Give the items from the line containing "I will pos(76,12)." up to and including the line containing "click(351, 243)" as a two-column CSV with columns named instruction and answer. Use one row per item, and put each value in a single quoted field with line breaks replaced by spaces.

SOURCE MATERIAL:
--

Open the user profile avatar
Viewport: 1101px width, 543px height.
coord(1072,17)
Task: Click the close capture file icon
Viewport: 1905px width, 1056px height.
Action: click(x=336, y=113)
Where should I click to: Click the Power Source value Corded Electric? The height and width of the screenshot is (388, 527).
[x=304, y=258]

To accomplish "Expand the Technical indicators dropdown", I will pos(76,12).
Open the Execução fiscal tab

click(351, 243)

--

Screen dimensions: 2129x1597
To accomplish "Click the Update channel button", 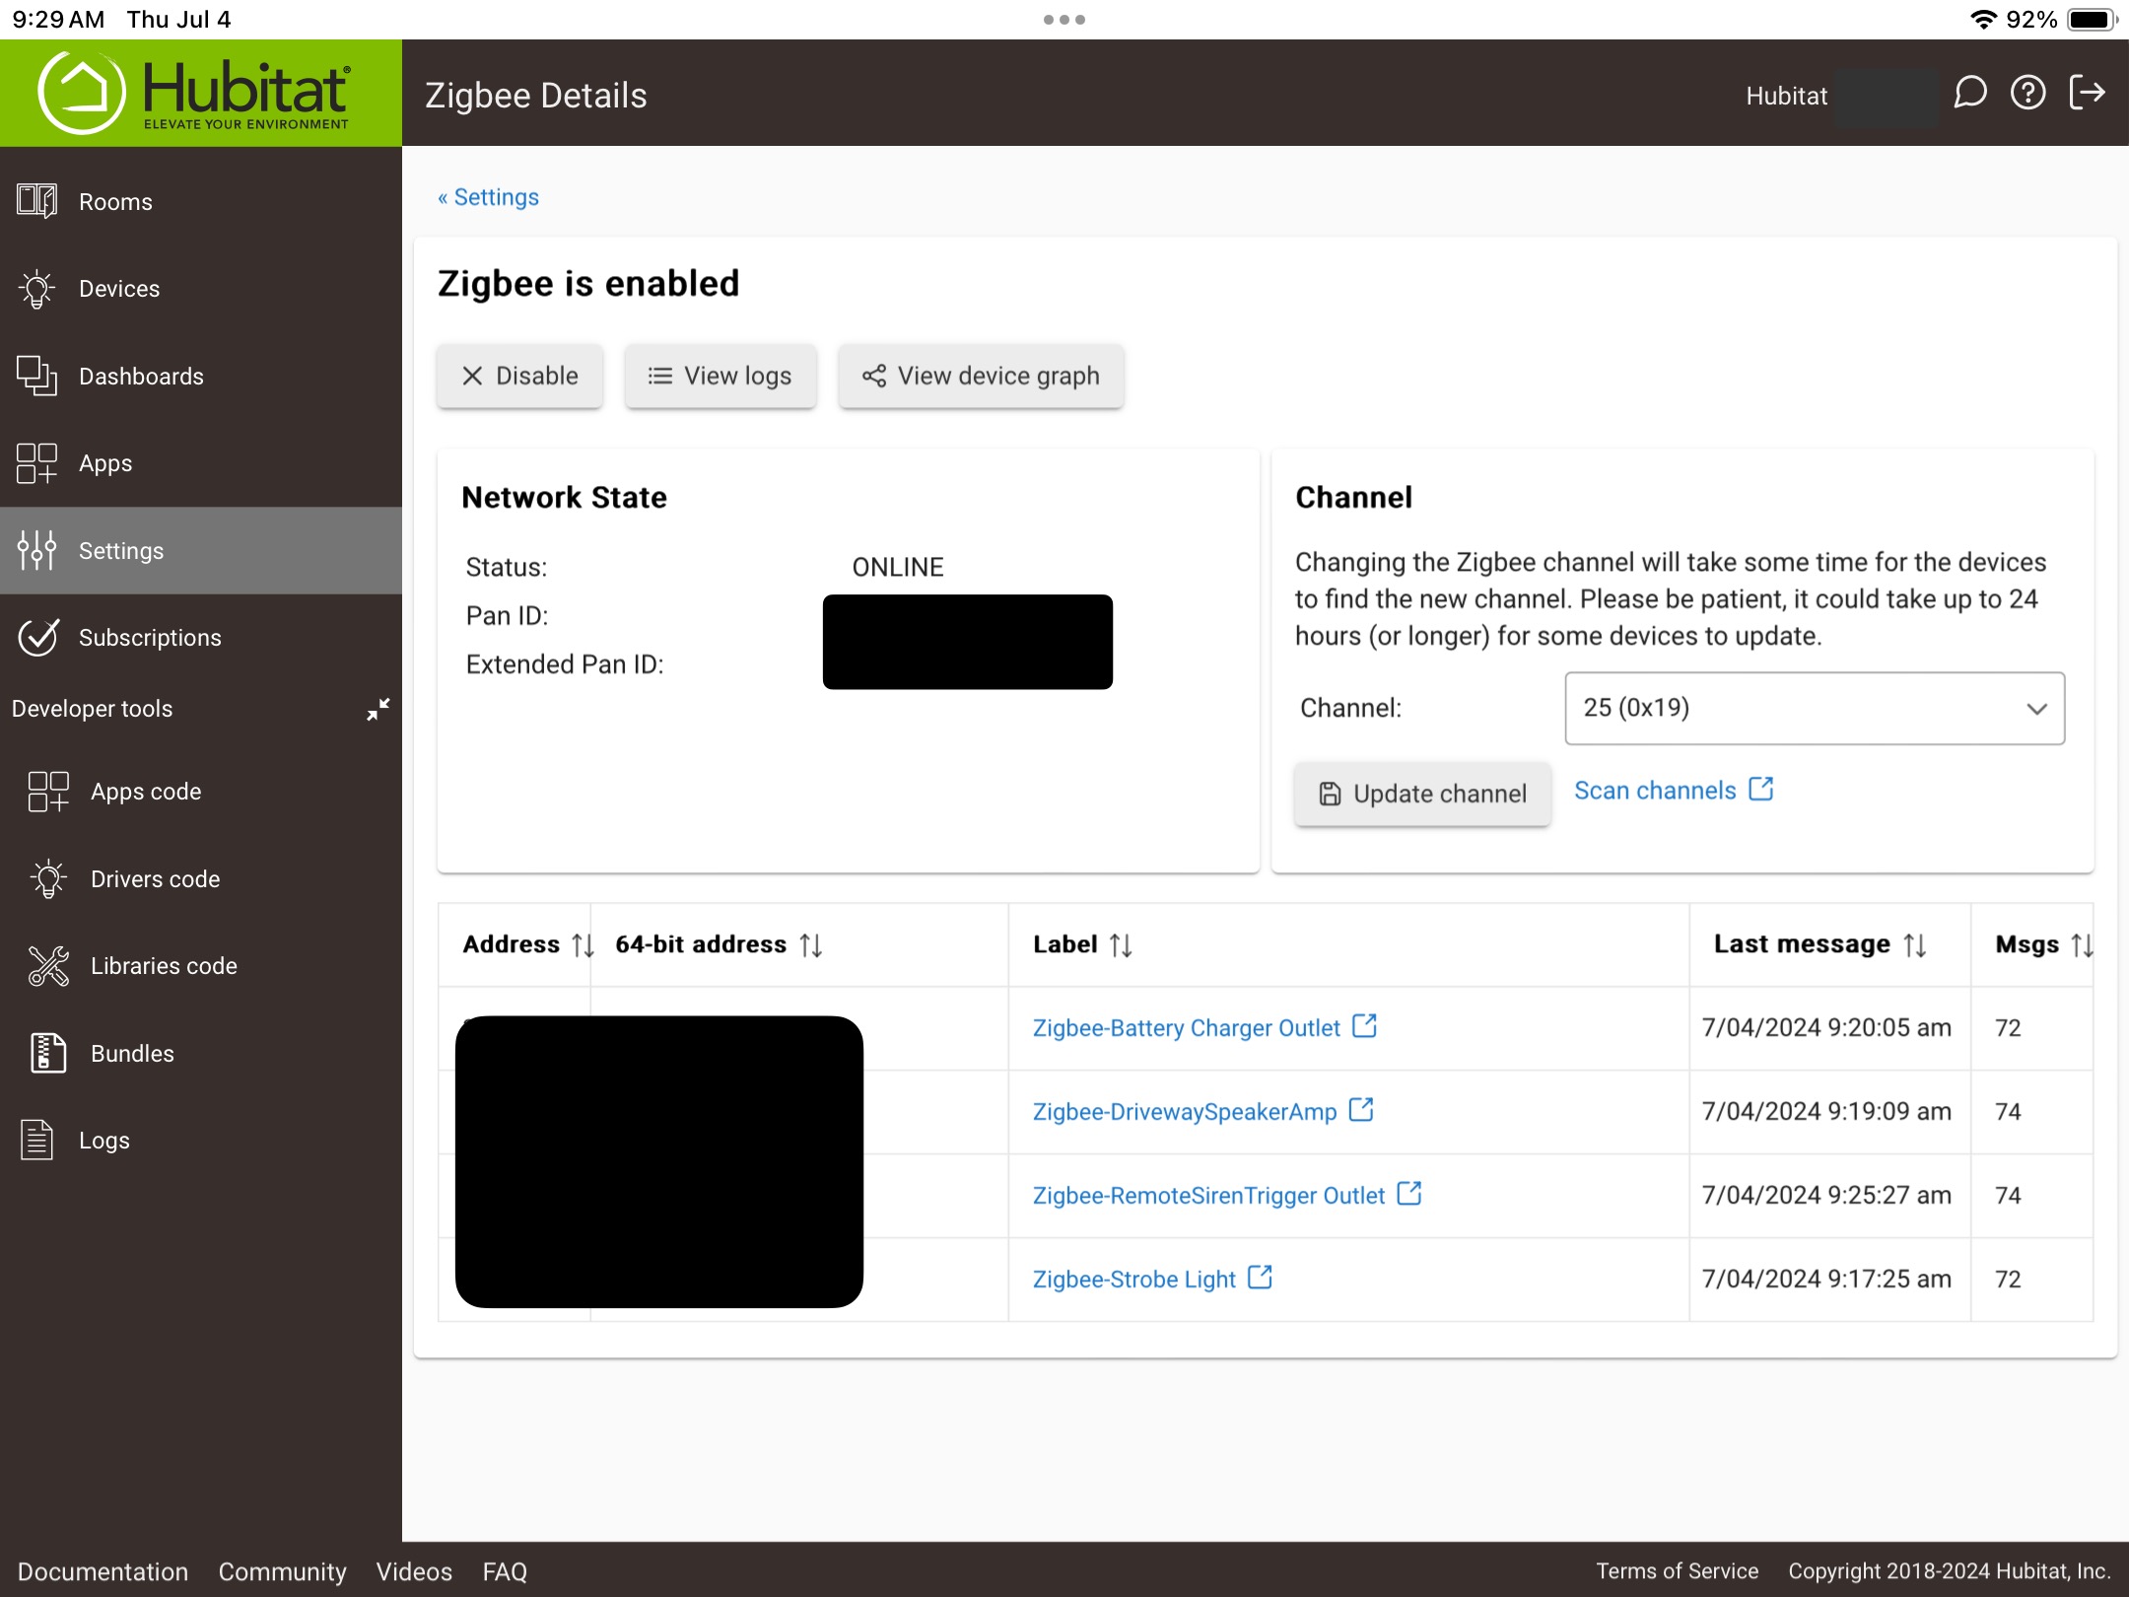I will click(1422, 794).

--

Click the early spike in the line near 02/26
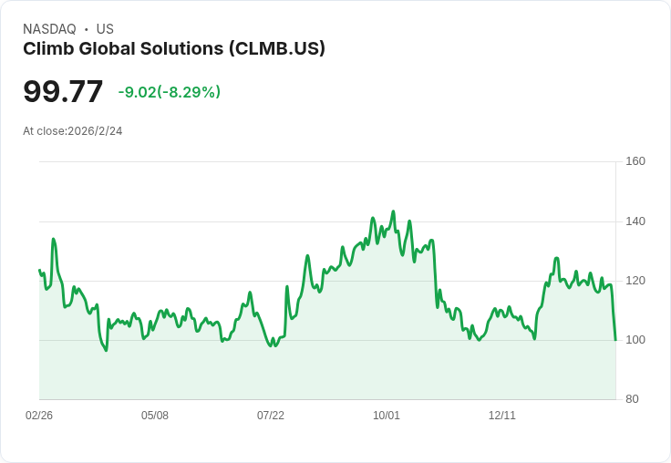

--

OUTPUT FOR THIS TASK:
instruction,answer
"To accomplish ""Expand the Technical indicators dropdown"",","I will pos(76,12)."
"Open the Execução fiscal tab","click(351, 243)"